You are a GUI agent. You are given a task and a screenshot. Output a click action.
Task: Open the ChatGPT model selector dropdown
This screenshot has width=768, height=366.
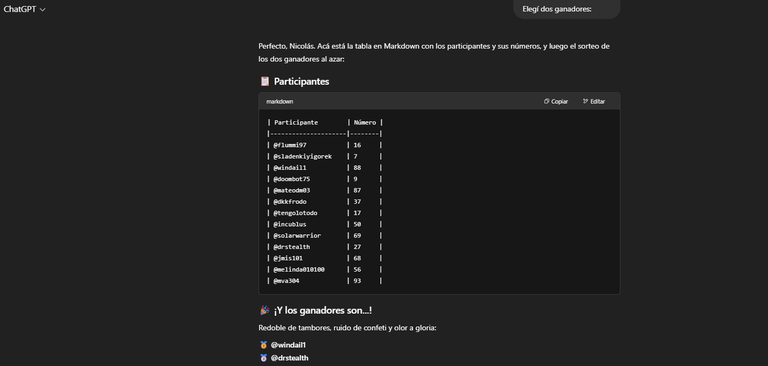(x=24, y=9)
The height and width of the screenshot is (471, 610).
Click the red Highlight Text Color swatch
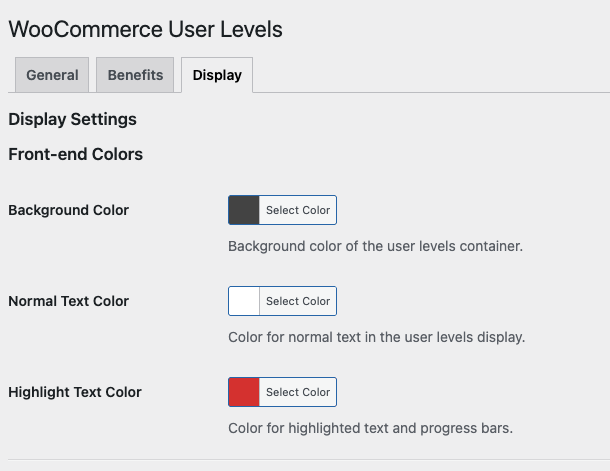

•••

ACTIVITY: Although the records above contain pictures, your copy should give only their text, exactly as written.

EXERCISE RESPONSE:
You are a GUI agent. You are given a task and a screenshot. Output a click action.
Task: Open the ChatGPT model selector dropdown
This screenshot has width=768, height=366.
(x=24, y=9)
The height and width of the screenshot is (471, 610).
Click the red Highlight Text Color swatch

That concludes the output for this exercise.